Segment Start: RAW DATA

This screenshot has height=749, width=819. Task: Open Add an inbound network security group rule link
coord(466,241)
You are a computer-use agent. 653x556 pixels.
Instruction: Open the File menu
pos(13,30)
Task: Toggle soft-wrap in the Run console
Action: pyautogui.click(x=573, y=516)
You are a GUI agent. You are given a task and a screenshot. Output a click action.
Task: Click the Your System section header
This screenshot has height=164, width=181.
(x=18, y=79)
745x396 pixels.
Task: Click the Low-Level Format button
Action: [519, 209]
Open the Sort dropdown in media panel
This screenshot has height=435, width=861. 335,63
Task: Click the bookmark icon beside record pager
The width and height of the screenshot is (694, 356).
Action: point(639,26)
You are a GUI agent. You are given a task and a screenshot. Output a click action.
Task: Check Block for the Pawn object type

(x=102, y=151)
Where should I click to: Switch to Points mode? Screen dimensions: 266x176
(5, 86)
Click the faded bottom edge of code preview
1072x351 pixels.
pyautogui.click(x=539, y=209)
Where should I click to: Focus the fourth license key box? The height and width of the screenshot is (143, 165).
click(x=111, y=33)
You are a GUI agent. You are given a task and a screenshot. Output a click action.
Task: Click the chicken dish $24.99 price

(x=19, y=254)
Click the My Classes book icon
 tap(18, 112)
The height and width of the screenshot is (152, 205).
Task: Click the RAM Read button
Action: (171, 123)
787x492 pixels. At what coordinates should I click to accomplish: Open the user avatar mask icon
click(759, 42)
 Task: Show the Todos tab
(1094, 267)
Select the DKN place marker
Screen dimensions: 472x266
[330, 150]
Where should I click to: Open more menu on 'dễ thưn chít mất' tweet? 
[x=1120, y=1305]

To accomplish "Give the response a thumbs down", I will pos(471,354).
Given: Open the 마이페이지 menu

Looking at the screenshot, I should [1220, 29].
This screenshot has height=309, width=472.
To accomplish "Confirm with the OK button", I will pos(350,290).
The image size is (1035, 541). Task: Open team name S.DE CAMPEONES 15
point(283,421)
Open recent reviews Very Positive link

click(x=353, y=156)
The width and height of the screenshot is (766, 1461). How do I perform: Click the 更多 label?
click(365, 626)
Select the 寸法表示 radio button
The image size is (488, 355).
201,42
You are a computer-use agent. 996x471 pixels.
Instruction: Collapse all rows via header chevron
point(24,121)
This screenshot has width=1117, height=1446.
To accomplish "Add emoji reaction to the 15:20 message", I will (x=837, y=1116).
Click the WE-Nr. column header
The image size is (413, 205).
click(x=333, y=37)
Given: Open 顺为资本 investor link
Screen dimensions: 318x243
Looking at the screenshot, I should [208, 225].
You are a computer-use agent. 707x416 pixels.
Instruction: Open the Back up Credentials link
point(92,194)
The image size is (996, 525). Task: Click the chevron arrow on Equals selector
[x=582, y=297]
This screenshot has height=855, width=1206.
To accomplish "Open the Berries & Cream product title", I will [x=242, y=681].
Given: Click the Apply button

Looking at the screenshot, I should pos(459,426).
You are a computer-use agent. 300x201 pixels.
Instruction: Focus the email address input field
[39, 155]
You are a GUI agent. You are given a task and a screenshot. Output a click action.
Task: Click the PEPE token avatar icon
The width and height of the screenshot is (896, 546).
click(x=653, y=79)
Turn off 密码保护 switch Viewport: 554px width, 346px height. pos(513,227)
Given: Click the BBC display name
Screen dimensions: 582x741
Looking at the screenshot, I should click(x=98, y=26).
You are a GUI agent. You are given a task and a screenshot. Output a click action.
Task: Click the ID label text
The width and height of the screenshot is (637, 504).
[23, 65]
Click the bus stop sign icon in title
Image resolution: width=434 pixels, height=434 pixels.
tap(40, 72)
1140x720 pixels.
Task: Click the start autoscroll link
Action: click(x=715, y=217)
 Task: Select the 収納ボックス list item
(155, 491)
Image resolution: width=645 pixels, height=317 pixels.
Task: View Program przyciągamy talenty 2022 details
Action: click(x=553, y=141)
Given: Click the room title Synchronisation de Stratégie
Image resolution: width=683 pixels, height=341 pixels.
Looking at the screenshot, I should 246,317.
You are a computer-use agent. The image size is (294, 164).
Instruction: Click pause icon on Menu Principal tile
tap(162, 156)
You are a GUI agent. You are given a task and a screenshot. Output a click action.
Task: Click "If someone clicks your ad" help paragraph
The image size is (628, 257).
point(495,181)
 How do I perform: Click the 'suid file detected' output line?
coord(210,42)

Segment End: RAW DATA

EXERCISE DESCRIPTION:
Looking at the records above, work out how many lines contain "title". Give the number only.

RESPONSE:
3